The ihm.format Python module

Utility classes to handle CIF format.

This module provides classes to read in and write out mmCIF files. It is only concerned with handling syntactically correct CIF - it does not know the set of tables or the mapping to ihm objects. For that, see ihm.dumper for writing and ihm.reader for reading.

See also the stream parser example.

class ihm.format.CifWriter(fh)[source]

Write information to a CIF file. The constructor takes a single argument - a Python filelike object to write to - and provides methods to write Python objects to that file. Most simple Python types are supported (string, float, bool, int). The Python bool type is mapped to CIF strings ‘NO’ and ‘YES’. Floats are always represented with 3 decimal places (or in scientific notation with 3 digits of precision if smaller than 1e-3); if a different amount of precision is desired, convert the float to a string first.

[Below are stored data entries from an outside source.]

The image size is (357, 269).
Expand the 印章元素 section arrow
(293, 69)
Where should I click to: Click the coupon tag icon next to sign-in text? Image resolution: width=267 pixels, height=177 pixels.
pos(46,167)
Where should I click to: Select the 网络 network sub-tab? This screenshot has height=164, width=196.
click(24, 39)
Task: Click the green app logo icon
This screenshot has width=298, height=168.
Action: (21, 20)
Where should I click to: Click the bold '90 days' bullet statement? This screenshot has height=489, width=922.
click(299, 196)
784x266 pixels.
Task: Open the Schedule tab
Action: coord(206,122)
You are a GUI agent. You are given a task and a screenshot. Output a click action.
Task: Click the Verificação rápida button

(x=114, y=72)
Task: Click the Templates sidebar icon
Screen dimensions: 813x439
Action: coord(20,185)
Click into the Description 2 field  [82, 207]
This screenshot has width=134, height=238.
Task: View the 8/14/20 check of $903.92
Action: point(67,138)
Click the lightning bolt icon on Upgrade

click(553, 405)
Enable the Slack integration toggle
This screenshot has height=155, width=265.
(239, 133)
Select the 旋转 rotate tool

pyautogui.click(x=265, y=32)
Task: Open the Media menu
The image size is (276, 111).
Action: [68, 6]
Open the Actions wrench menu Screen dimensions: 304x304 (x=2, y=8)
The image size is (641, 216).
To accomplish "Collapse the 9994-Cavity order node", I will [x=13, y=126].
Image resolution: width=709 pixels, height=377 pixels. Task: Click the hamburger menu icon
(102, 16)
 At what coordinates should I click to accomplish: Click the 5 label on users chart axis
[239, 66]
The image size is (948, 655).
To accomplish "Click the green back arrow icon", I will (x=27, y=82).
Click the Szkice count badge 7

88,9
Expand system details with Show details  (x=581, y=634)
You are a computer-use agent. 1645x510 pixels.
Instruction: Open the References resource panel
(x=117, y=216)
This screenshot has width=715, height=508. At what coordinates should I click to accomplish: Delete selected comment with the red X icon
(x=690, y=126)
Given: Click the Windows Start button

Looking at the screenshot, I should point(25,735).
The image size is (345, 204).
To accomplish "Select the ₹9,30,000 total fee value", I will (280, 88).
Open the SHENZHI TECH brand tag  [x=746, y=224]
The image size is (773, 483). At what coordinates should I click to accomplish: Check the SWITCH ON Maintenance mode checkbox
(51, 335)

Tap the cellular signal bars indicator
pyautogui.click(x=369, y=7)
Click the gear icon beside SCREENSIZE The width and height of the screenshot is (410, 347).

category(category)[source]

Return a context manager to write a CIF category. A CIF category is a simple list of key:value pairs.

Parameters:

category (str) – the name of the category (e.g. “_struct_conf_type”).

Returns:

an object with a single method write which takes keyword arguments.

For example:

with writer.category("_struct_conf_type") as l:
    l.write(id='HELX_P', criteria=writer.unknown)
loop(category, keys)[source]

Return a context manager to write a CIF loop.

Parameters:
  • category (str) – the name of the category (e.g. “_struct_conf”)

  • keys (list) – the field keys in that category

Returns:

an object with a single method write which takes keyword arguments; this can be called any number of times to add entries to the loop. Any field keys in keys that are not provided as arguments to write, or values that are the Python value None, will get the CIF omitted value (‘.’), while arguments to write that are not present in keys will be ignored.

For example:

with writer.loop("_struct_conf", ["id", "conf_type_id"]) as l:
    for i in range(5):
        l.write(id='HELX_P1%d' % i, conf_type_id='HELX_P')
start_block(name)[source]

Start a new data block in the file with the given name.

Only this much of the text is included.